Instructions to follow
Reproduce each line of the material that follows, word for word.

Record extracts
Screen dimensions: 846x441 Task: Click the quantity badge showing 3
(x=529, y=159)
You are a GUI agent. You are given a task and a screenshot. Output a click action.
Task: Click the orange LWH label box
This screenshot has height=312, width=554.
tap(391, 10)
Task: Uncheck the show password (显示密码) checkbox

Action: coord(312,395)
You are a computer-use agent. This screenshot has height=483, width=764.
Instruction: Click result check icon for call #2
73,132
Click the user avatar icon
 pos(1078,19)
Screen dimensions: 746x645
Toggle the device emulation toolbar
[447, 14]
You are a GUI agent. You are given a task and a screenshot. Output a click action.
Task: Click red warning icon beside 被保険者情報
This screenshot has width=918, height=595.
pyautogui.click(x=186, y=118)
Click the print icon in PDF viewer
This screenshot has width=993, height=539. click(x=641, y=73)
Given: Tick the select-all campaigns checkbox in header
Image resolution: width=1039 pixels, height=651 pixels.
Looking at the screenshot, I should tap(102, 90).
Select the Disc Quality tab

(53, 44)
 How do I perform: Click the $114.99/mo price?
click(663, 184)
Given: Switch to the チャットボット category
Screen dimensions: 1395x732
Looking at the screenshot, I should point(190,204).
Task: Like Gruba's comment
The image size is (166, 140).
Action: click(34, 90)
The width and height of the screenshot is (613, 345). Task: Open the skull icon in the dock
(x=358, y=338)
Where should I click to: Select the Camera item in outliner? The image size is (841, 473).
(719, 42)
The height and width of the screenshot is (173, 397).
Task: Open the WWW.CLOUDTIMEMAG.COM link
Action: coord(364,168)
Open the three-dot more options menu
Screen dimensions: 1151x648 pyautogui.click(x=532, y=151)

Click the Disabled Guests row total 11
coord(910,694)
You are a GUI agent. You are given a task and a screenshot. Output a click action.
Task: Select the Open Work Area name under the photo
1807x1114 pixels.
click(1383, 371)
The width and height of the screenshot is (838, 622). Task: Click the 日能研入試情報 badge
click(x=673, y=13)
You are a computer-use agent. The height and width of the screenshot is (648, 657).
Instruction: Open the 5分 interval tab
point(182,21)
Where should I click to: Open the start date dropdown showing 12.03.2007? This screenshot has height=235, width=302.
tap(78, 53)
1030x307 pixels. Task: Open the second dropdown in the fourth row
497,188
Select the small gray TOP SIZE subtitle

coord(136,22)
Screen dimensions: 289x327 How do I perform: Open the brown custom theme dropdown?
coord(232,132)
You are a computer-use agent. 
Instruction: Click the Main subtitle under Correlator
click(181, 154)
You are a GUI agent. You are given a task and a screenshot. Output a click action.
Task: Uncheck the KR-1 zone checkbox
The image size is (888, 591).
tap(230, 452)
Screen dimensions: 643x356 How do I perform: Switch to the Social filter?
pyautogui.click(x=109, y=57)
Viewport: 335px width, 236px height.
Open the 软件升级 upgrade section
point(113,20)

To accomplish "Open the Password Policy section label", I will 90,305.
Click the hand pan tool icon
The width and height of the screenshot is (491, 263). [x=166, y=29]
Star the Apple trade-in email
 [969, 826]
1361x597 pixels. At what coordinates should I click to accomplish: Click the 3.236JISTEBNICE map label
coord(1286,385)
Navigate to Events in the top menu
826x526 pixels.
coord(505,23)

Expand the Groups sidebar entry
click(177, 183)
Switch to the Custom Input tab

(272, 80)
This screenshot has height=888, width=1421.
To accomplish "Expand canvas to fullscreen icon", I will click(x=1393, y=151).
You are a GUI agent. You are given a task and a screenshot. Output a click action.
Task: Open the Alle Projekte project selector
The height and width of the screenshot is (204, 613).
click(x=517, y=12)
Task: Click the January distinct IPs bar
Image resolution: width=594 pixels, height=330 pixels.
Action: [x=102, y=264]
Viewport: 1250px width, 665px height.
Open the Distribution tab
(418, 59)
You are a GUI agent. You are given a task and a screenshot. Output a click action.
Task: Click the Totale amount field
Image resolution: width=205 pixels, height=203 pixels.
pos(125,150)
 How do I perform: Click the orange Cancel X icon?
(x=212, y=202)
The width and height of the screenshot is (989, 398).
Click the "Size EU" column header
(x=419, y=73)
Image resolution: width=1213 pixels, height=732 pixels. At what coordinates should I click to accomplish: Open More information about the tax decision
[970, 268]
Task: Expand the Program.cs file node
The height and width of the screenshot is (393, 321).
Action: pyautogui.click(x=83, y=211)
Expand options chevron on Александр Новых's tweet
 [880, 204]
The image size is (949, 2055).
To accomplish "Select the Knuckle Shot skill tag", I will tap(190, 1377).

Solution to this exercise
Screen dimensions: 846x441 Task: Click the quantity badge showing 3
(x=529, y=159)
You are a GUI agent. You are given a task and a screenshot. Output a click action.
Task: Click the orange LWH label box
This screenshot has height=312, width=554.
tap(391, 10)
Task: Uncheck the show password (显示密码) checkbox

Action: coord(312,395)
You are a computer-use agent. This screenshot has height=483, width=764.
Instruction: Click result check icon for call #2
73,132
Click the user avatar icon
 pos(1078,19)
Screen dimensions: 746x645
Toggle the device emulation toolbar
[447, 14]
You are a GUI agent. You are given a task and a screenshot. Output a click action.
Task: Click red warning icon beside 被保険者情報
This screenshot has width=918, height=595.
pyautogui.click(x=186, y=118)
Click the print icon in PDF viewer
This screenshot has width=993, height=539. click(x=641, y=73)
Given: Tick the select-all campaigns checkbox in header
Image resolution: width=1039 pixels, height=651 pixels.
Looking at the screenshot, I should tap(102, 90).
Select the Disc Quality tab

(53, 44)
 How do I perform: Click the $114.99/mo price?
click(663, 184)
Given: Switch to the チャットボット category
Screen dimensions: 1395x732
Looking at the screenshot, I should point(190,204).
Task: Like Gruba's comment
The image size is (166, 140).
Action: click(34, 90)
The width and height of the screenshot is (613, 345). Task: Open the skull icon in the dock
(x=358, y=338)
Where should I click to: Select the Camera item in outliner? The image size is (841, 473).
(719, 42)
The height and width of the screenshot is (173, 397).
Task: Open the WWW.CLOUDTIMEMAG.COM link
Action: coord(364,168)
Open the three-dot more options menu
Screen dimensions: 1151x648 pyautogui.click(x=532, y=151)

Click the Disabled Guests row total 11
coord(910,694)
You are a GUI agent. You are given a task and a screenshot. Output a click action.
Task: Select the Open Work Area name under the photo
1807x1114 pixels.
click(1383, 371)
The width and height of the screenshot is (838, 622). Task: Click the 日能研入試情報 badge
click(x=673, y=13)
You are a computer-use agent. The height and width of the screenshot is (648, 657).
Instruction: Open the 5分 interval tab
point(182,21)
Where should I click to: Open the start date dropdown showing 12.03.2007? This screenshot has height=235, width=302.
tap(78, 53)
1030x307 pixels. Task: Open the second dropdown in the fourth row
497,188
Select the small gray TOP SIZE subtitle

coord(136,22)
Screen dimensions: 289x327 How do I perform: Open the brown custom theme dropdown?
coord(232,132)
You are a computer-use agent. 
Instruction: Click the Main subtitle under Correlator
click(181, 154)
You are a GUI agent. You are given a task and a screenshot. Output a click action.
Task: Uncheck the KR-1 zone checkbox
The image size is (888, 591).
tap(230, 452)
Screen dimensions: 643x356 How do I perform: Switch to the Social filter?
pyautogui.click(x=109, y=57)
Viewport: 335px width, 236px height.
Open the 软件升级 upgrade section
point(113,20)

To accomplish "Open the Password Policy section label", I will 90,305.
Click the hand pan tool icon
The width and height of the screenshot is (491, 263). [x=166, y=29]
Star the Apple trade-in email
 [969, 826]
1361x597 pixels. At what coordinates should I click to accomplish: Click the 3.236JISTEBNICE map label
coord(1286,385)
Navigate to Events in the top menu
826x526 pixels.
coord(505,23)

Expand the Groups sidebar entry
click(177, 183)
Switch to the Custom Input tab

(272, 80)
This screenshot has height=888, width=1421.
To accomplish "Expand canvas to fullscreen icon", I will click(x=1393, y=151).
You are a GUI agent. You are given a task and a screenshot. Output a click action.
Task: Open the Alle Projekte project selector
The height and width of the screenshot is (204, 613).
click(x=517, y=12)
Task: Click the January distinct IPs bar
Image resolution: width=594 pixels, height=330 pixels.
Action: [x=102, y=264]
Viewport: 1250px width, 665px height.
Open the Distribution tab
(418, 59)
You are a GUI agent. You are given a task and a screenshot. Output a click action.
Task: Click the Totale amount field
Image resolution: width=205 pixels, height=203 pixels.
pos(125,150)
 How do I perform: Click the orange Cancel X icon?
(x=212, y=202)
The width and height of the screenshot is (989, 398).
Click the "Size EU" column header
(x=419, y=73)
Image resolution: width=1213 pixels, height=732 pixels. At what coordinates should I click to accomplish: Open More information about the tax decision
[970, 268]
Task: Expand the Program.cs file node
The height and width of the screenshot is (393, 321).
Action: pyautogui.click(x=83, y=211)
Expand options chevron on Александр Новых's tweet
 [880, 204]
The image size is (949, 2055).
To accomplish "Select the Knuckle Shot skill tag", I will tap(190, 1377).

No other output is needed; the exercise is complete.